With a lease, you can turn in your old model and upgrade to the new one at the end of your lease by agreeing to a two-year lease. Also, you won’t have to worry about selling the outdated equipment because you don’t own it.
3. More Adaptability
Equipment leases are particularly helpful when you want to buy a piece of equipment but aren’t sure if you’ll use it permanently. For instance, if your services change, the equipment you need today might not be needed tomorrow. You run the danger of being stuck with equipment that you only require temporarily, whether you use conventional equipment financing with a company like Charter Capital, or buy the equipment outright.
However, with most equipment lease financing options, you’ll be free to get rid of any equipment that ends up being superfluous.

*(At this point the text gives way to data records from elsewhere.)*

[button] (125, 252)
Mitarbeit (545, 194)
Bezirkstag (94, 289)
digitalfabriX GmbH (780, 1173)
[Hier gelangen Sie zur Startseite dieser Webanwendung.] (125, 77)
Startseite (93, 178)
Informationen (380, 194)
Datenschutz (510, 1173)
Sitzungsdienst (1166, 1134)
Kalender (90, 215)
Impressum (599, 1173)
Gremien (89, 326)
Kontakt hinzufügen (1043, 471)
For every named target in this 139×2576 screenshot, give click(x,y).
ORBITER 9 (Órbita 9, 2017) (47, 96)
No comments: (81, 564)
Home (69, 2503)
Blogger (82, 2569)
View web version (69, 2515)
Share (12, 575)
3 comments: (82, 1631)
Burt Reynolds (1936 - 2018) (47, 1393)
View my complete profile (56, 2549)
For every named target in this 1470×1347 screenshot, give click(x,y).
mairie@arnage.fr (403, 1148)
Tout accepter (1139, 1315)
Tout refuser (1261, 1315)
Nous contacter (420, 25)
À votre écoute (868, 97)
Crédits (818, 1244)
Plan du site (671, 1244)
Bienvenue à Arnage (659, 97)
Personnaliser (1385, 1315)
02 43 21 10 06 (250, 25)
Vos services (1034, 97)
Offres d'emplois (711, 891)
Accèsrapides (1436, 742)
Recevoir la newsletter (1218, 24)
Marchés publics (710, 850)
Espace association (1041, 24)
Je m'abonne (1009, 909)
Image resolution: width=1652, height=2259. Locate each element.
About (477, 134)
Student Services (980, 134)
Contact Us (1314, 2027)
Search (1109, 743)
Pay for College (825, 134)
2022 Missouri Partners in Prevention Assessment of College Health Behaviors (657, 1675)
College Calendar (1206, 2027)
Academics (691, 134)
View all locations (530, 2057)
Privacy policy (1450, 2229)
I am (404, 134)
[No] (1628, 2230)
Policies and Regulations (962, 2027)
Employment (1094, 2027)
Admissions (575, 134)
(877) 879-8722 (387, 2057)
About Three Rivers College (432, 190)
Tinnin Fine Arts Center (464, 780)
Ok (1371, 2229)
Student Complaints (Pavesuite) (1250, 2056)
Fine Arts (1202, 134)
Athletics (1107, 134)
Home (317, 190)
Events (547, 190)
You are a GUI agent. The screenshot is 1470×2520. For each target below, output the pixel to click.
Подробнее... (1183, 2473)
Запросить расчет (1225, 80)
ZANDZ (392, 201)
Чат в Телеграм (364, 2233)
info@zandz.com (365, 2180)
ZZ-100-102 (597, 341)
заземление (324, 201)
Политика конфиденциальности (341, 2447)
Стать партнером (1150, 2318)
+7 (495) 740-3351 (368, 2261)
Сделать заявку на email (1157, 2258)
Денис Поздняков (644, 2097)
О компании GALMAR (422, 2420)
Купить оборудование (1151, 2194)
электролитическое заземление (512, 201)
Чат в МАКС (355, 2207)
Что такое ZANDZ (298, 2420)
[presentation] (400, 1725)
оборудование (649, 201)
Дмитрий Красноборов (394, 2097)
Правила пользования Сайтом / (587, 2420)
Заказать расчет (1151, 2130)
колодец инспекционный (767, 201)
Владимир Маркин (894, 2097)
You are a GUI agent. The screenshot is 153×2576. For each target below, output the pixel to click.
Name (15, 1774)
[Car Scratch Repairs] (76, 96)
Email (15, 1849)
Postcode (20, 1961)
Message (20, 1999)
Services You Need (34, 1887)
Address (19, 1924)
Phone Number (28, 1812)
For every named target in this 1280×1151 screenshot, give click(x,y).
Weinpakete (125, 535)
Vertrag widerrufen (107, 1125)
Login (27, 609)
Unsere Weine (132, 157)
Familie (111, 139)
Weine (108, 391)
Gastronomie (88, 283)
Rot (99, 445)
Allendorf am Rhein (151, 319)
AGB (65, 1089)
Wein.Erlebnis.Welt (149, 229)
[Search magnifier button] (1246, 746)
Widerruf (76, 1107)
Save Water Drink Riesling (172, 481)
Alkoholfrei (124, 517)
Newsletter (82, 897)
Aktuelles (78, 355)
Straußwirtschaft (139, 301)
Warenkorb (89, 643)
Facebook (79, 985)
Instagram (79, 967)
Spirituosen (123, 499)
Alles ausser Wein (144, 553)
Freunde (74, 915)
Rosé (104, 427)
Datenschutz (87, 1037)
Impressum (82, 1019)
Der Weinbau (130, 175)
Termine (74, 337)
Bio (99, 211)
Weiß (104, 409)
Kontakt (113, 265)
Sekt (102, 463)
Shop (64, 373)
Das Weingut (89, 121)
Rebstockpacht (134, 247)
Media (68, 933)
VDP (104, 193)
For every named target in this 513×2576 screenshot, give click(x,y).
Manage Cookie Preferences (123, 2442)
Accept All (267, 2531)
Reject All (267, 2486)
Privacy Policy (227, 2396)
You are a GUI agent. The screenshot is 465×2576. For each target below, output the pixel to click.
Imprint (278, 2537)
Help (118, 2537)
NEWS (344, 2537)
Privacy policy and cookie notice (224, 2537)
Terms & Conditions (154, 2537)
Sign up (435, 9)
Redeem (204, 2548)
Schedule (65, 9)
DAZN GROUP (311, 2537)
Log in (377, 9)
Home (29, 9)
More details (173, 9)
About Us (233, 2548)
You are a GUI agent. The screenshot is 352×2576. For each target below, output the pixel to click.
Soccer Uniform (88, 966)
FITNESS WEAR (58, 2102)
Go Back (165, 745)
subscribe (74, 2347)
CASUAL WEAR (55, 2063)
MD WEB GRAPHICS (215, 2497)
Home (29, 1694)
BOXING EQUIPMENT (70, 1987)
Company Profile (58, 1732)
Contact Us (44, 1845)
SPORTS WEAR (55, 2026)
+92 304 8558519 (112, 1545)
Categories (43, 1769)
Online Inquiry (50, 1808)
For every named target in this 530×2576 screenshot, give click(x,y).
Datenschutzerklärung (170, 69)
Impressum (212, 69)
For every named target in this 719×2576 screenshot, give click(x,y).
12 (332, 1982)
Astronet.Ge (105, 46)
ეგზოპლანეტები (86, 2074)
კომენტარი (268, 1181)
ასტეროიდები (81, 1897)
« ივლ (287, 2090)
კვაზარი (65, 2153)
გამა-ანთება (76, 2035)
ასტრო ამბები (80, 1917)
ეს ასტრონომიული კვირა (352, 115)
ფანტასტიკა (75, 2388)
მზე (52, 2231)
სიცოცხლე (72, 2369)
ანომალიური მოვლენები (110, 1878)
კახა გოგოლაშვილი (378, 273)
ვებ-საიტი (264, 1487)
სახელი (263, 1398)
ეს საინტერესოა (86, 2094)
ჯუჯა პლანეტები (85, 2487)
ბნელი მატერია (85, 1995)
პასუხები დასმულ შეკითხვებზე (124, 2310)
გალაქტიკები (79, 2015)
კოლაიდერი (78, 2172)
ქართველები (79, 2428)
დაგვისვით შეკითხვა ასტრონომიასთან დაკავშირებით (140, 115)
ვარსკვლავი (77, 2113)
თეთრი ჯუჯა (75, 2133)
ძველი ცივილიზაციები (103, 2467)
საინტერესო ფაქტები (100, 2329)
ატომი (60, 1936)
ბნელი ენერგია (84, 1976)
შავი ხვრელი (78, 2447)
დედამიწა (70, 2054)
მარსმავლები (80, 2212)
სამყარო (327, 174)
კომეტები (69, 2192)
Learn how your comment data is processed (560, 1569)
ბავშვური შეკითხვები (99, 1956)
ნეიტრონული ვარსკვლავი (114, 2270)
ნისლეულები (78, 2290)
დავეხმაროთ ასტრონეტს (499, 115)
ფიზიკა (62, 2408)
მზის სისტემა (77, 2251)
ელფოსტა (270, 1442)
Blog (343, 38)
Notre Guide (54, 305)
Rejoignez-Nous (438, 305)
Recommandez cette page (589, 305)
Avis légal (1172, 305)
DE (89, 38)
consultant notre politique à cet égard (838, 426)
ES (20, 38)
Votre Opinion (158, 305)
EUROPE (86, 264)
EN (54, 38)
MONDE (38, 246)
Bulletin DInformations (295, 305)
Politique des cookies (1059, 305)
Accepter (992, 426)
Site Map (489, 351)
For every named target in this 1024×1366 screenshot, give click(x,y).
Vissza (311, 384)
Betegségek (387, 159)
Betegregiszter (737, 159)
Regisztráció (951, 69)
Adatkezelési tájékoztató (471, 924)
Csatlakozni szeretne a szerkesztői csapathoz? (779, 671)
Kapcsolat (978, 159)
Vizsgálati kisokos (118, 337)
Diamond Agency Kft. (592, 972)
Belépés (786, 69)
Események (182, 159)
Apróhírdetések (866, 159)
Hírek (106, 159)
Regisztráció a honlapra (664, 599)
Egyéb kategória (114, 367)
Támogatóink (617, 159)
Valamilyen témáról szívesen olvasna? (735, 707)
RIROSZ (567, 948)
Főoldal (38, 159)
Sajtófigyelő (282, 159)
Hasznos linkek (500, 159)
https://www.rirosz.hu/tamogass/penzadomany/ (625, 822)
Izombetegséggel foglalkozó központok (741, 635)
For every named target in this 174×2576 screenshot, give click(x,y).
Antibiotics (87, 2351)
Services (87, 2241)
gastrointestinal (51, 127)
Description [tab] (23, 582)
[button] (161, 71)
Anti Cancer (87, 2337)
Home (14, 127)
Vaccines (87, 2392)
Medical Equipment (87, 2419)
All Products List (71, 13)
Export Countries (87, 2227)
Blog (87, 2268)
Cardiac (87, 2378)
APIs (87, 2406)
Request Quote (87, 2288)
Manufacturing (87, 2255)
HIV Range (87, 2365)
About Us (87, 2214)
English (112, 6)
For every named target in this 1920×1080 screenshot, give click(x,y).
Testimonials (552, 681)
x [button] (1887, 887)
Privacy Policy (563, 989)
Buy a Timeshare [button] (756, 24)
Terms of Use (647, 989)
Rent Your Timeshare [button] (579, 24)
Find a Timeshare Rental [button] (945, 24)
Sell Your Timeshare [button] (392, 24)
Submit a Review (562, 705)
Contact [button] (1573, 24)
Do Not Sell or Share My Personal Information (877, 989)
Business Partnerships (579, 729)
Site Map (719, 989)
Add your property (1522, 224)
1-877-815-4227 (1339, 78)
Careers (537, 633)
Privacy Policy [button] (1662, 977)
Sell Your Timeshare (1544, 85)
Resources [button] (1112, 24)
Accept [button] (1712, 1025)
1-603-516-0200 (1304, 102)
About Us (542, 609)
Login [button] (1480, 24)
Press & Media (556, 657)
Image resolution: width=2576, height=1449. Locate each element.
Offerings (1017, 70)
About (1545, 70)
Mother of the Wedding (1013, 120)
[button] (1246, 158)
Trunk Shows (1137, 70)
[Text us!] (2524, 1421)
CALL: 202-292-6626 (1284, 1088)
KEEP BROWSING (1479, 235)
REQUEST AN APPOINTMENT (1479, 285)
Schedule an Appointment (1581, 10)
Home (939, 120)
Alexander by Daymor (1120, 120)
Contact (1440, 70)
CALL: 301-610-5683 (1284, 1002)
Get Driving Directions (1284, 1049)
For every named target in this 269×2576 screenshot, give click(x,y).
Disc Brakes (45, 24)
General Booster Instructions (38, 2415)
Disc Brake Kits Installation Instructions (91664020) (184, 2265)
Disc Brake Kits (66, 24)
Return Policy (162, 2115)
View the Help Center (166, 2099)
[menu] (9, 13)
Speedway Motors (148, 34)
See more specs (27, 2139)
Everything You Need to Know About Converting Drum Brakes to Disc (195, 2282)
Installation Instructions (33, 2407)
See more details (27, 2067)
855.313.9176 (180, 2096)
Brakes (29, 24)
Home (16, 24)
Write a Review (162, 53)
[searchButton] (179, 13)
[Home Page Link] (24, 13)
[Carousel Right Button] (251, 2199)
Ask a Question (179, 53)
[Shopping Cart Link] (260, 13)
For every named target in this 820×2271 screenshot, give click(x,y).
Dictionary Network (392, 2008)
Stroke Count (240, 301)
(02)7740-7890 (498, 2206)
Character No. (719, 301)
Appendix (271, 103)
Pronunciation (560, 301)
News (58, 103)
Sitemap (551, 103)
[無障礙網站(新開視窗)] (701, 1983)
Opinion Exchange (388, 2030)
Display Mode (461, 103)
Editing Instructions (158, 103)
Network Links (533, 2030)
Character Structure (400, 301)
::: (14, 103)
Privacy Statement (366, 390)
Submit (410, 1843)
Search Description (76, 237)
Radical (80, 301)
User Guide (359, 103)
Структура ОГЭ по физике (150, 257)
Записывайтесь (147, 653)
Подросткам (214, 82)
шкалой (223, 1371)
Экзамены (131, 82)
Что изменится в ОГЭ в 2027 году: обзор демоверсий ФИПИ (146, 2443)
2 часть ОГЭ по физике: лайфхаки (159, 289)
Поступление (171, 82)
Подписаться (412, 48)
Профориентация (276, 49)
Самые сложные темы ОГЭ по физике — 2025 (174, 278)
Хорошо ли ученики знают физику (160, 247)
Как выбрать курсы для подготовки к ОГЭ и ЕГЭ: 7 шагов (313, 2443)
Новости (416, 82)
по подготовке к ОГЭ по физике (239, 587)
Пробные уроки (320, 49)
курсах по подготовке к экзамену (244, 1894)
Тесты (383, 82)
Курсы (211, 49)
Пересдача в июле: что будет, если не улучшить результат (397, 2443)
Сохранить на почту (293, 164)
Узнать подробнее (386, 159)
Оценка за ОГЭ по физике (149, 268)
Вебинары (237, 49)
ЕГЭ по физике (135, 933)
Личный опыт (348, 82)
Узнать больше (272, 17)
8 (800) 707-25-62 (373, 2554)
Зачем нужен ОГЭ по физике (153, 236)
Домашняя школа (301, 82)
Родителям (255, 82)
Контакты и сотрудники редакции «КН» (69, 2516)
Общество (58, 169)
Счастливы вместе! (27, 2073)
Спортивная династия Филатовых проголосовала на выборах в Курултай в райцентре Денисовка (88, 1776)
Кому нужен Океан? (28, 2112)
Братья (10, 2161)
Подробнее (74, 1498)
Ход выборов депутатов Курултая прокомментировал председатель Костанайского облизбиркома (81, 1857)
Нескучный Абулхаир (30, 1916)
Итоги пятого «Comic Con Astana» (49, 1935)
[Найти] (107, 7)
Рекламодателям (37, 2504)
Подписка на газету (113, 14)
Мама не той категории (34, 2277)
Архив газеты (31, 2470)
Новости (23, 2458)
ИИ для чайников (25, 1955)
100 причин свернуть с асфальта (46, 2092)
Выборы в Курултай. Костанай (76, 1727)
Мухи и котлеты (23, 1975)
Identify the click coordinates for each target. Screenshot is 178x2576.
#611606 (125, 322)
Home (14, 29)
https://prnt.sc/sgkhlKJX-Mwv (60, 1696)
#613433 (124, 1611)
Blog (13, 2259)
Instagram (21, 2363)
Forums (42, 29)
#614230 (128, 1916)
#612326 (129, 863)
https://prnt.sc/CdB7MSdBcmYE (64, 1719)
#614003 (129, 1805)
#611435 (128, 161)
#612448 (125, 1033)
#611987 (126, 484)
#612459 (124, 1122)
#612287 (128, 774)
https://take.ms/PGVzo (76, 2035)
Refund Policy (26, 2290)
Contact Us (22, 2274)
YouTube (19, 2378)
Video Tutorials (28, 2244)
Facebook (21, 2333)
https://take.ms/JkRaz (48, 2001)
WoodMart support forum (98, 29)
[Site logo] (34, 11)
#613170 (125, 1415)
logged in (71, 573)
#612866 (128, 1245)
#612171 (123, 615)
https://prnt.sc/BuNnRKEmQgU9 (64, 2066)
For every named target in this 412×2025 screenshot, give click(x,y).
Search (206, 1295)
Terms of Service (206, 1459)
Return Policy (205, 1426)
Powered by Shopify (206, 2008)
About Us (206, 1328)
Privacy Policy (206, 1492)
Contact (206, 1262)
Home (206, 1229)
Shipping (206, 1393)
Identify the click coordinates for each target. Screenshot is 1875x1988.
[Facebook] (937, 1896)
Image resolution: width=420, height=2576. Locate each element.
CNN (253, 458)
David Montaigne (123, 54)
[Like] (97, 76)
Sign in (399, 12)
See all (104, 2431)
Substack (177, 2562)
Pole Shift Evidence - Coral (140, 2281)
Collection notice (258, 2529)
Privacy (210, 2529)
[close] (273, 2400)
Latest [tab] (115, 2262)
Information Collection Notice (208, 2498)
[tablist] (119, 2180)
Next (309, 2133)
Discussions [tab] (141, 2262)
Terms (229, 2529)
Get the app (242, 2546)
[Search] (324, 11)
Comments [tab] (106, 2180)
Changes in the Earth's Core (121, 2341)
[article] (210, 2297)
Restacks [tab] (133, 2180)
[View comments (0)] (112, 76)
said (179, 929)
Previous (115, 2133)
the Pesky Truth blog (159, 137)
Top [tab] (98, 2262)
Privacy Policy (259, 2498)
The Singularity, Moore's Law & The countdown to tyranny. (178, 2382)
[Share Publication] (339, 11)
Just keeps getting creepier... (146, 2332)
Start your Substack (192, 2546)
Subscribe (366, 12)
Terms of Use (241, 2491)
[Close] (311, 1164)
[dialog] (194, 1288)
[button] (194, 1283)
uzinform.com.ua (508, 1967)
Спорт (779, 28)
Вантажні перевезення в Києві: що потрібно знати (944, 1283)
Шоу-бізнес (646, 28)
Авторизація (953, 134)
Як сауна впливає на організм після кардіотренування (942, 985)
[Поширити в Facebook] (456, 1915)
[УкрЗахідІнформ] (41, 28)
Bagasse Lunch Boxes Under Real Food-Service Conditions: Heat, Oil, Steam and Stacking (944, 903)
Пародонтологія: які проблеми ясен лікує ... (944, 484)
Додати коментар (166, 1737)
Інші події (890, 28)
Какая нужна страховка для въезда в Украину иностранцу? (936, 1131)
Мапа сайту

The Cons of Leasing Equipment:
1. You Do Not Own the Equipment
There are advantages to owning equipment, such as tax breaks. Yet, you might not receive those advantages if you lease equipment. Also, when you lease equipment rather than buy it, its worth is not recorded in your financial statements. Of course, this can be advantageous in some circumstances. However, it could also frighten away potential investors or other company financiers who view your lease as a problem.
2. You Must Pay Interest
Although renting equipment isn’t the same as borrowing it, you’ll probably still have to pay interest while your lease is in effect. Although the typical interest rates for equipment leases vary, you may expect to pay about a 5% annual percentage rate.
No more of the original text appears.